Starting at the line that contains "The width and height of the screenshot is (1123, 306)." and ending at the line that contains "Where should I click to: Click", write out these lines as a JSON list of strings, one string per line, skipping blank lines. Leave the pictures out of your answer.

======== Information shown

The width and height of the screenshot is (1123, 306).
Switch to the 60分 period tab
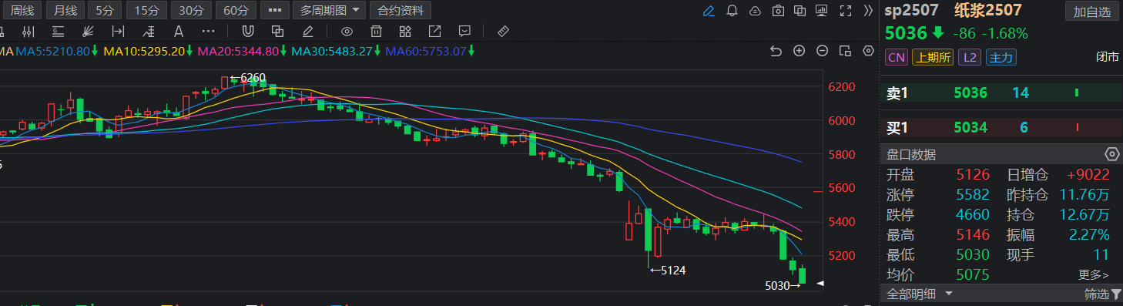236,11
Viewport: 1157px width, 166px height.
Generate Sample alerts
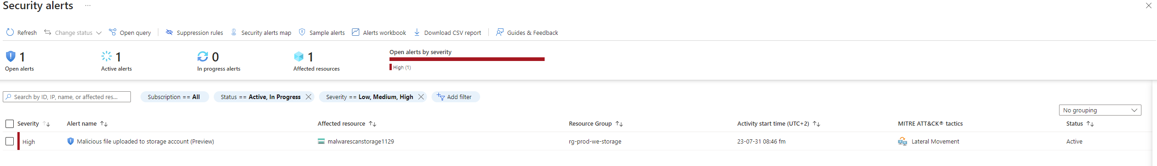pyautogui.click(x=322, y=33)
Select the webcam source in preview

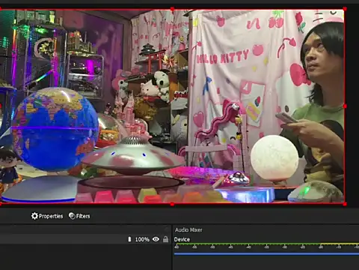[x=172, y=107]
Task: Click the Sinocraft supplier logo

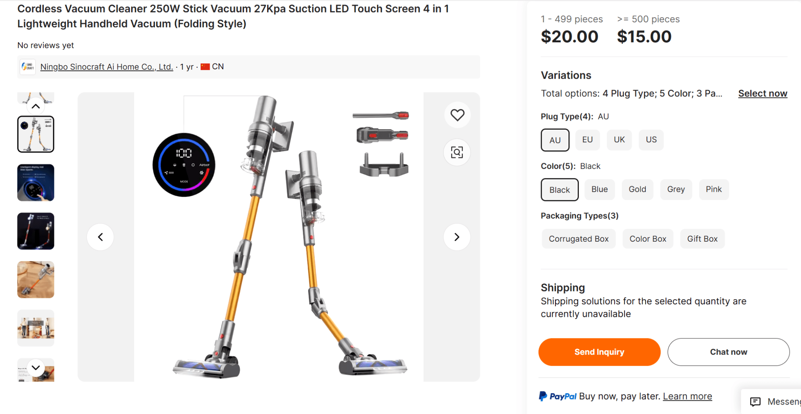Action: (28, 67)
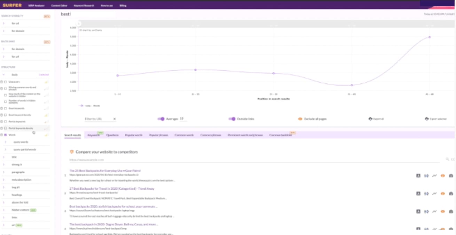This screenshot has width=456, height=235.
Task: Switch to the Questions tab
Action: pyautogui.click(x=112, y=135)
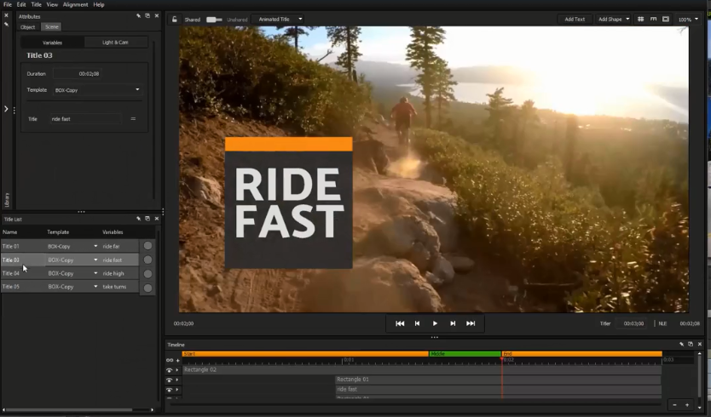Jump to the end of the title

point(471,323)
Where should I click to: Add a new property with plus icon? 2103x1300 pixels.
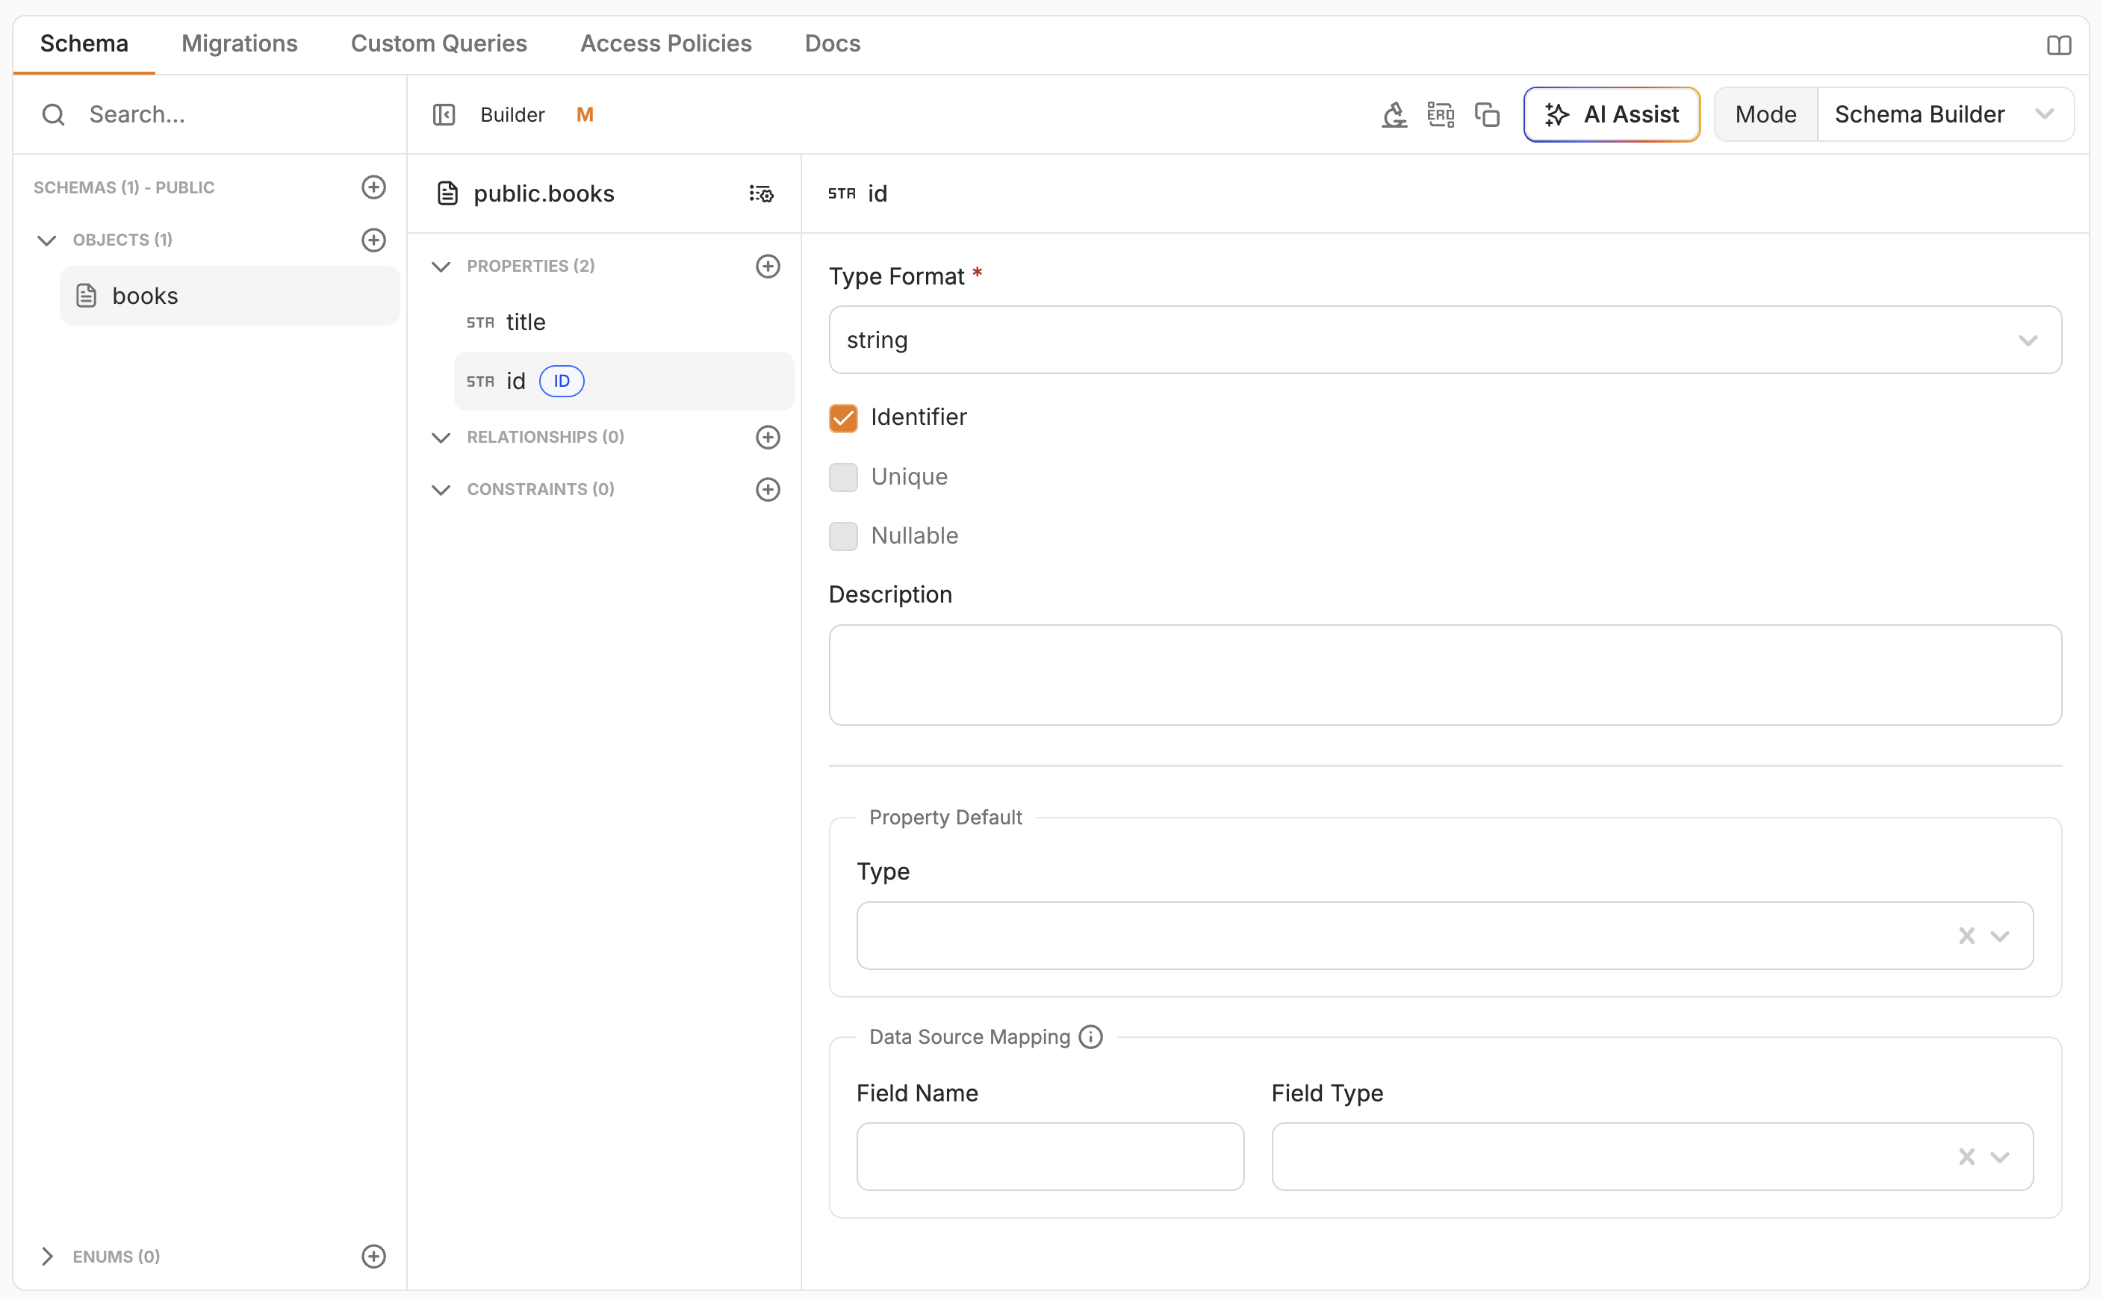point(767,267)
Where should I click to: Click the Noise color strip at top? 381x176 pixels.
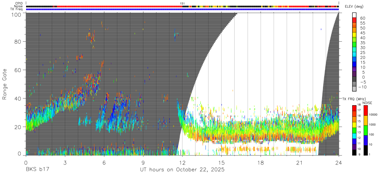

================
======== Information shown

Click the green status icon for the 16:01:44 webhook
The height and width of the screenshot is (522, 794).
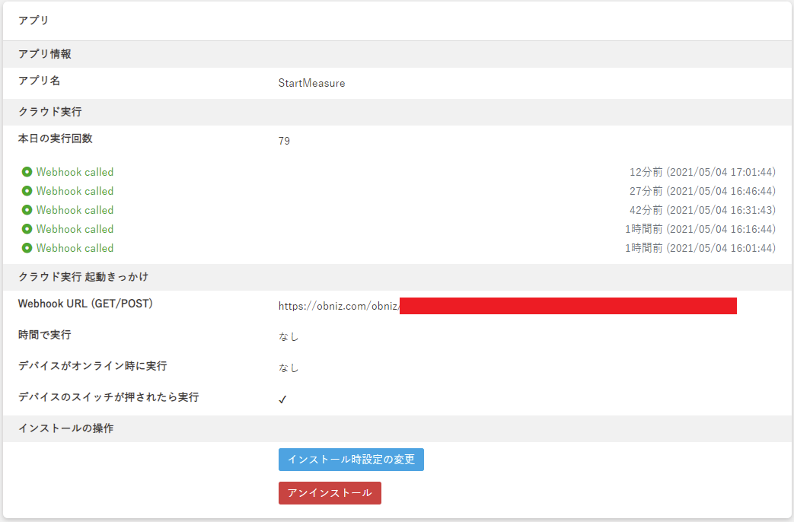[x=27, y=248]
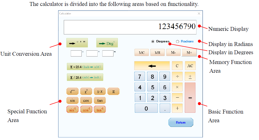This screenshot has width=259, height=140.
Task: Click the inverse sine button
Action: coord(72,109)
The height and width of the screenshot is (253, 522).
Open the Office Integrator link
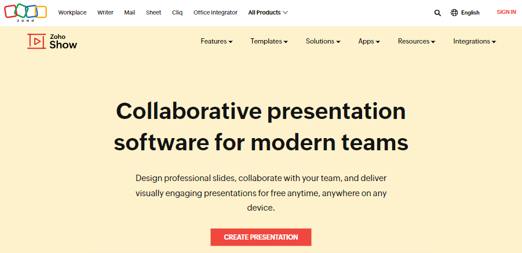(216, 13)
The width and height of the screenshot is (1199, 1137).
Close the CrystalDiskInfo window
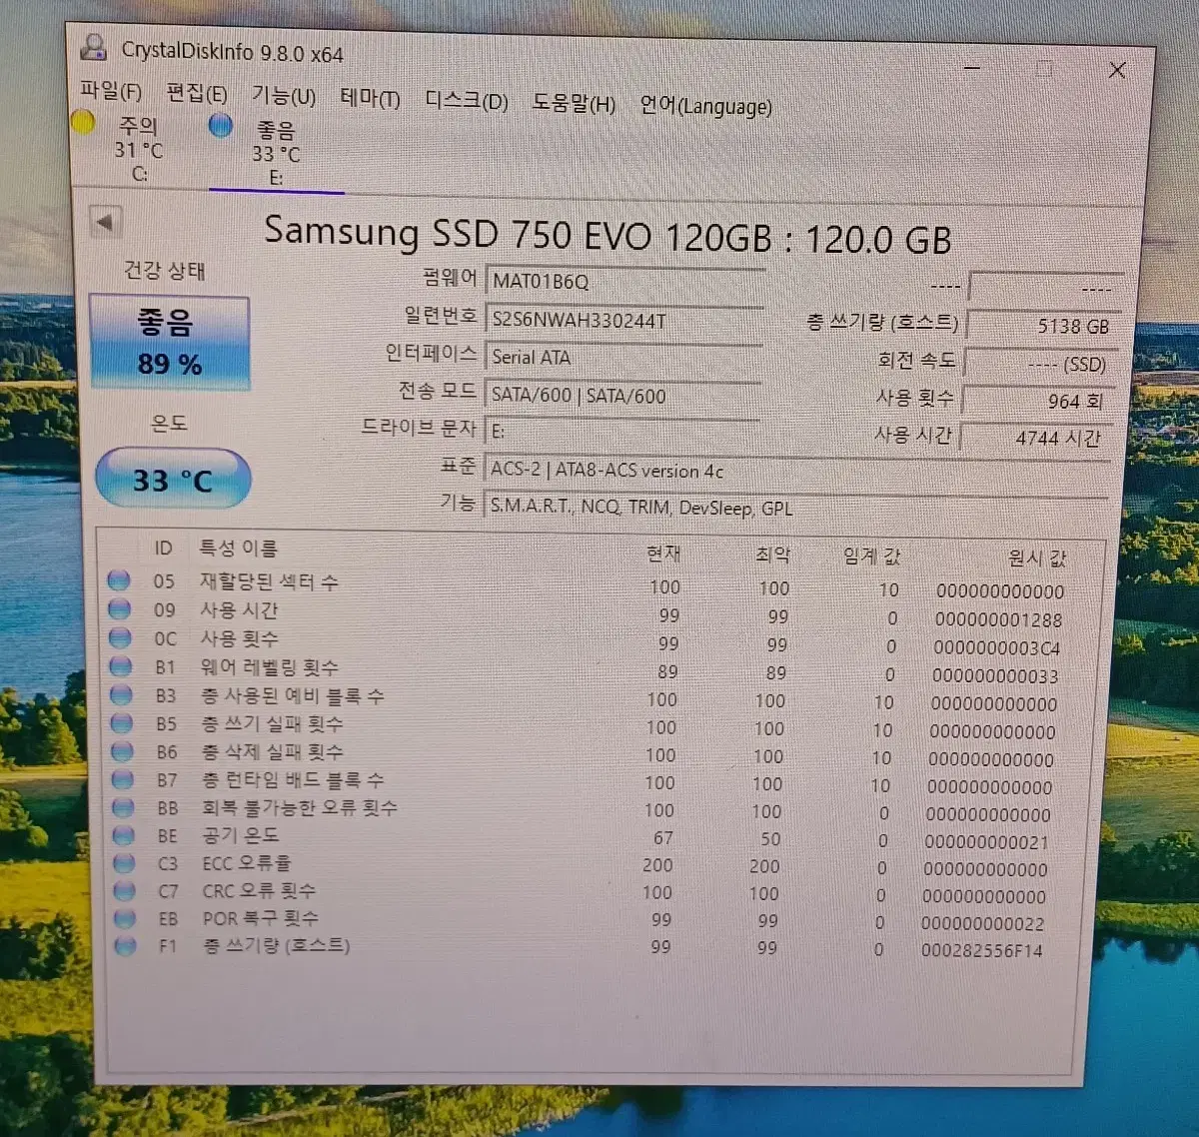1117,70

================
======== Information shown

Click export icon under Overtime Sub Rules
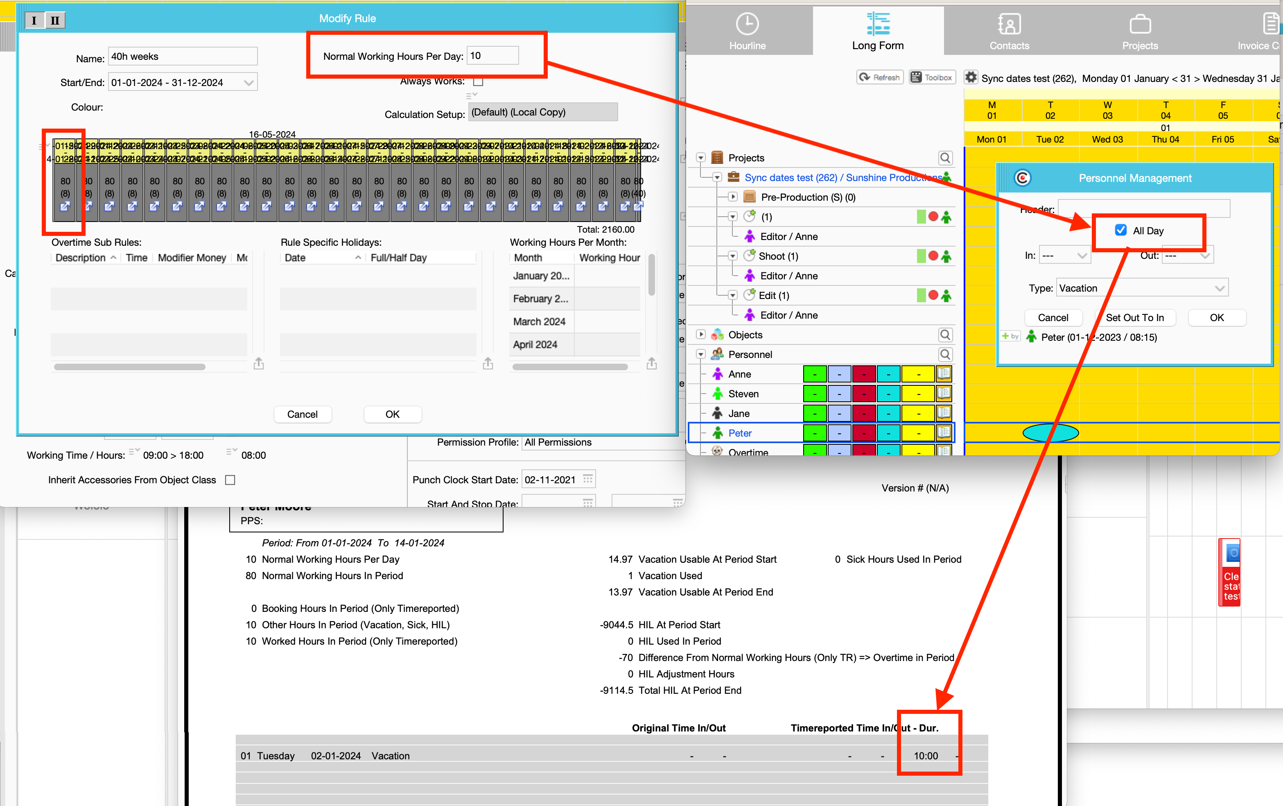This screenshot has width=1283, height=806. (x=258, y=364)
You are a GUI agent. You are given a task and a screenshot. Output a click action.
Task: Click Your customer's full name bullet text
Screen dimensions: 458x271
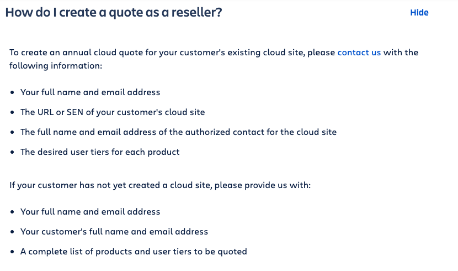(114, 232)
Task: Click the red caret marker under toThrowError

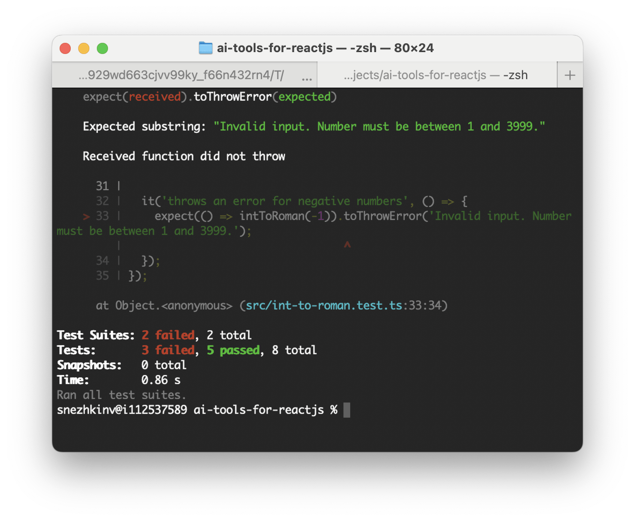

================

◆ Answer for the task
[
  "The width and height of the screenshot is (1123, 306).",
  "Switch to the 60分 period tab",
  "236,11",
  "Viewport: 1157px width, 166px height.",
  "Generate Sample alerts",
  "pyautogui.click(x=322, y=33)",
  "Select the webcam source in preview",
  "[x=172, y=107]",
  "Task: Click the Sinocraft supplier logo",
  "Action: (28, 67)",
  "This screenshot has width=456, height=235.",
  "Task: Switch to the Questions tab",
  "Action: pyautogui.click(x=112, y=135)",
  "Jump to the end of the title",
  "point(471,323)",
  "Where should I click to: Add a new property with plus icon? 2103x1300 pixels.",
  "point(767,267)",
  "Where should I click to: Click the Noise color strip at top? 381x176 pixels."
]